Last modified: 2015-08-25
Abstract
The liquidity and solvency panic of 2008 led to a rescue effort by the Federal Reserve System (Fed) with three stages of "quantitative easing". Â Â The Fed purchased enormous amounts of Treasury and mortgage securities from banks. The result is that the Fed has $4,100 billion in Treasuries and mortgage backed securities (MBS) and the banks have $2,400 billion in excess reserves (up from only $2 billion in 2007). It is important to note that the excess reserves are due to the rescue effort to counter the bad behavior of the big financial institutions that caused the panic.
The huge amount of excess reserves and the severe recession drove short term interest rates to zero in 2008 where they remain today. Various officials and others say it is time for the Fed to raise interest rates even though the economy has not reached a sustainable 3% or so growth rate and inflation is not yet a problem. The question is how and when the Fed is going to do it. Selling the Fed's huge holdings of securities in the open market could cause a bond market crash.
The Fed has a new tool for managing interest rates put into action in 2008, paying interest on excess reserves (IOER). If Janet Yellen's June 17 conference long run fed funds projection of 3.75% is correct the IOER expense to the Fed (and loss of revenue to the Treasury) could be $100 billion per year. The banks would be getting a risk free $100 billion as a reward for their bad behavior which generated the huge excess reserves in the first place.

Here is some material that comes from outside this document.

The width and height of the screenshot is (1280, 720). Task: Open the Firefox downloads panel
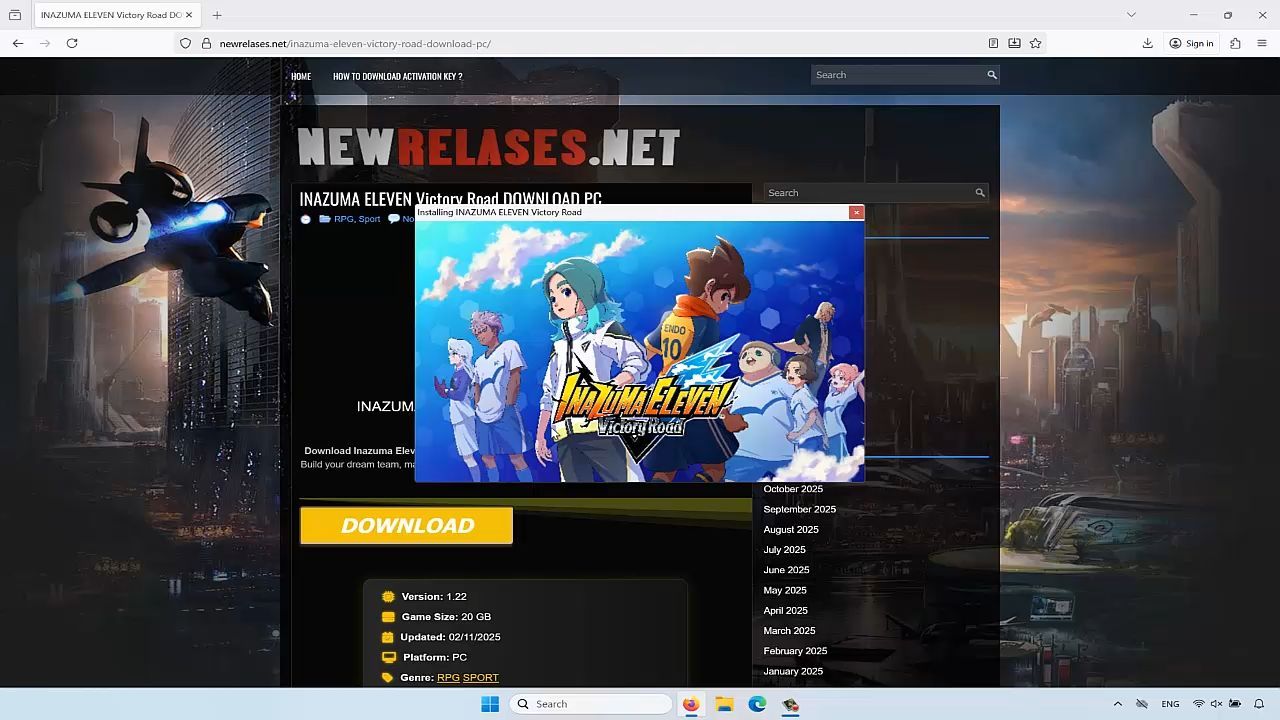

The problem of high excess reserves and interest rates at the zero bound has occurred before, from 1934 to 1942 with lingering effects past 1960. This period has some lessons that could be useful regarding the current situation. In 1936-7 the Fed doubled reserve requirements to get rid of excess reserves. The result was a disaster. Hopefully, the Fed will not commit another 1936-7 type mistake again.